O relatório final, que deve ser apresentado amanhã à tarde, não traz nenhum avanço em relação às investigações do Ministério Público Federal e da Polícia Federal. Fará apenas um esboço genérico da compra da refinaria de Pasadena, no Texas (EUA), do superfaturamento de empreendimentos da estatal, da segurança nas plataformas e do pagamento de propinas a funcionários da petroleira. O conteúdo das delações premiadas do ex-diretor de Abastecimento da Petrobras Paulo Roberto Costa e do doleiro Alberto Youssef, considerados os líderes do esquema, não devem integrar o resultado apresentado pela comissão.

A oposição se reúne, na manhã desta terça-feira, para debater um relatório paralelo e traçar estratégias para a instalação de comissão com o objetivo de continuar as investigações na Casa no próximo ano. Vão participar do encontro os líderes do PPS, Rubens Bueno (PR); do PSDB, Antônio Imbassahy (BA); do DEM, Mendonça Filho (PE); do PSB, Beto Albuquerque (RS) e do Solidariedade, Francisco Francischini (PR). A oposição, de acordo com Rubens Bueno, pode chegar a pedir o indiciamento da presidente Dilma Rousseff, que comandava o Conselho Administrativo da Petrobras quando a empresa comprou a refinaria de Pasadena, o que teria gerado um prejuízo de US$ 792 milhões.

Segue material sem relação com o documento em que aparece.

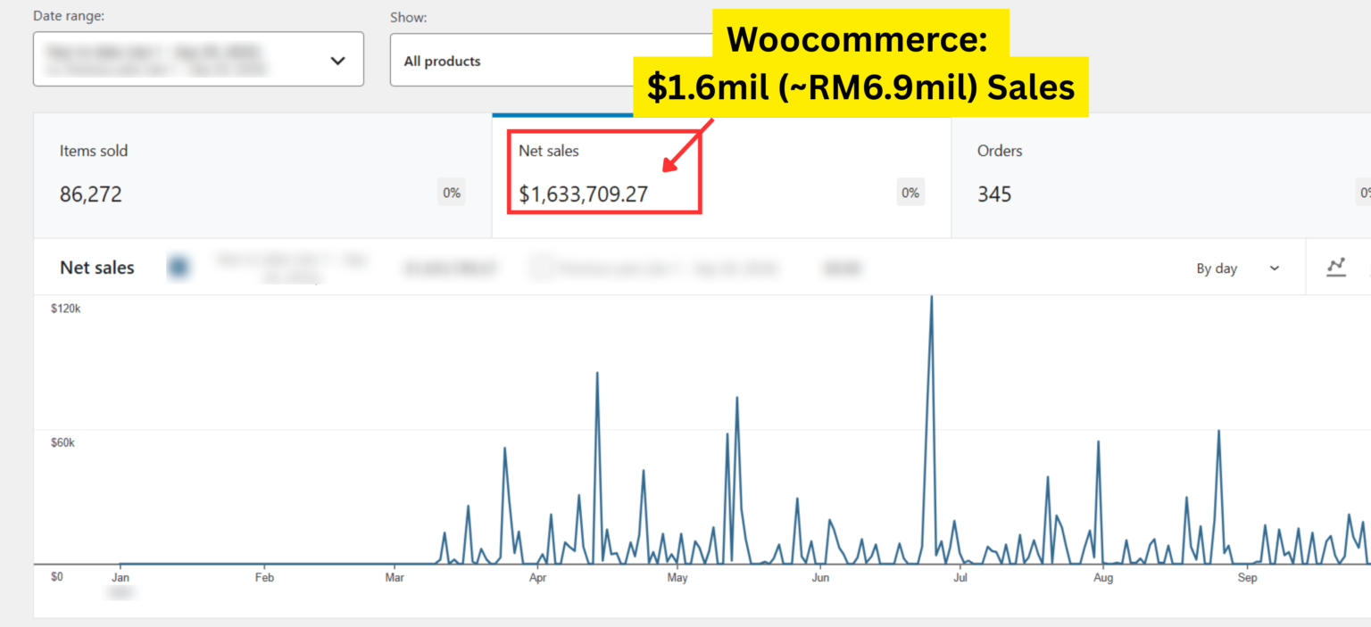Click the yellow Woocommerce sales annotation
The image size is (1371, 627).
pyautogui.click(x=860, y=64)
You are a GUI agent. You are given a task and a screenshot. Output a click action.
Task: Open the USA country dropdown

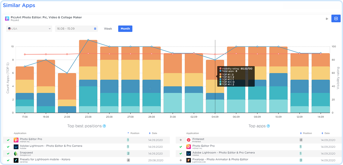[29, 29]

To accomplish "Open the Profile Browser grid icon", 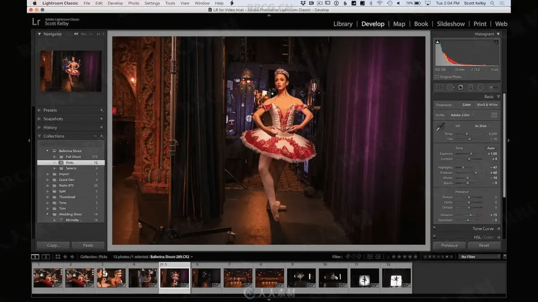I will pos(494,115).
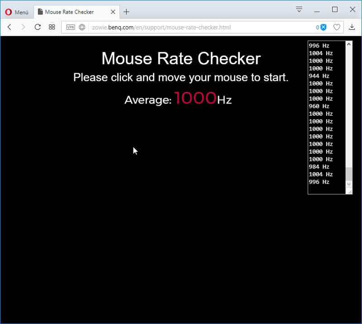Open the downloads panel

tap(352, 27)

Os governistas ressaltam a agilidade da polícia e da Justiça como justificativas para a “falta de novidades” no relatório oficial. Aliados do Planalto argumentam que é impossível dimensionar o prejuízo resultante da falta da documentação da delação premiada que a CPI não pôde consultar. O Supremo Tribunal Federal (STF), temendo vazamentos para a imprensa, não compartilhou os depoimentos sigilosos que apontam o envolvimento de dezenas de políticos no escândalo.
“Não existe blindagem. O que existe é uma composição. Os deputados têm tido sabedoria para entender quando a intenção é somente o desgaste público”, disse ao Estado de Minas o líder do PT na Câmara, Vicentinho (PT-SP), sobre os requerimentos propostos pela oposição e não apreciados. “Eles ainda não desceram do palanque, o componente eleitoral continua vivo. Convocamos diretores, a presidente da Petrobras (Graça Foster), o ex-presidente, a CPI cumpriu o seu papel”, justificou.

Um dos raros momentos em que a CPI Mista conseguiu driblar o script chapa-branca ocorreu na semana passada durante acareação entre Paulo Roberto Costa e o ex-diretor da área Internacional da Petrobras Nestor Cerveró. Costa afirmou que “dezenas” de políticos estão envolvidos no escândalo e repetiu várias vezes que confirmava tudo o que informou à Justiça Federal. Segundo ele, “o que acontecia na Petrobras acontece no país inteiro”, incluindo obras como rodovias, ferrovias, portos, aeroportos e hidrelétricas.

Cerveró, por sua vez, defendeu as mesmas posições de quando depôs à CPI Mista, em setembro, negando conhecimento do esquema, apesar de ter sido beneficiado por ele, conforme Paulo Roberto Costa. Mesmo admitindo ter participado do esquema criminoso, o ex-diretor de Abastecimento da estatal se disse “arrependido” e “enojado” com a corrupção na petrolífera.

Cancelamento

A falta de motivação da CPI é tamanha que, em 3 de dezembro, o depoimento do ex-diretor de Gás e Energia da Petrobras Ildo Sauer foi cancelado. Mesmo assim, três deputados da oposição resolveram ouvi-lo. Entre outros pontos, Ildo disse que a presidente Dilma Roussseff “tem mais habilidade em buscar culpados do que buscar soluções” e negou qualquer conhecimento sobre o esquema de corrupção na petrolífera.“Temos uma situação muito interessante.”

O presidente da CPI Mista, senador Vital do Rêgo (PMDB-PB), que durante todo o tempo atrasou a investigação e empacou o desenvolvimento dos trabalhos, agora foi indicado para o TCU. “Espero que lá ele possa investigar melhor a Petrobras do que fez aqui”, criticou o deputado federal Onyx Lorenzoni (DEM-RS). Vital do Rêgo já teve o nome aprovado no plenário do Senado e aguarda resultado positivo na Câmara para assumir a vaga de ministro no Tribunal de Contas da União (TCU), que também investiga a estatal.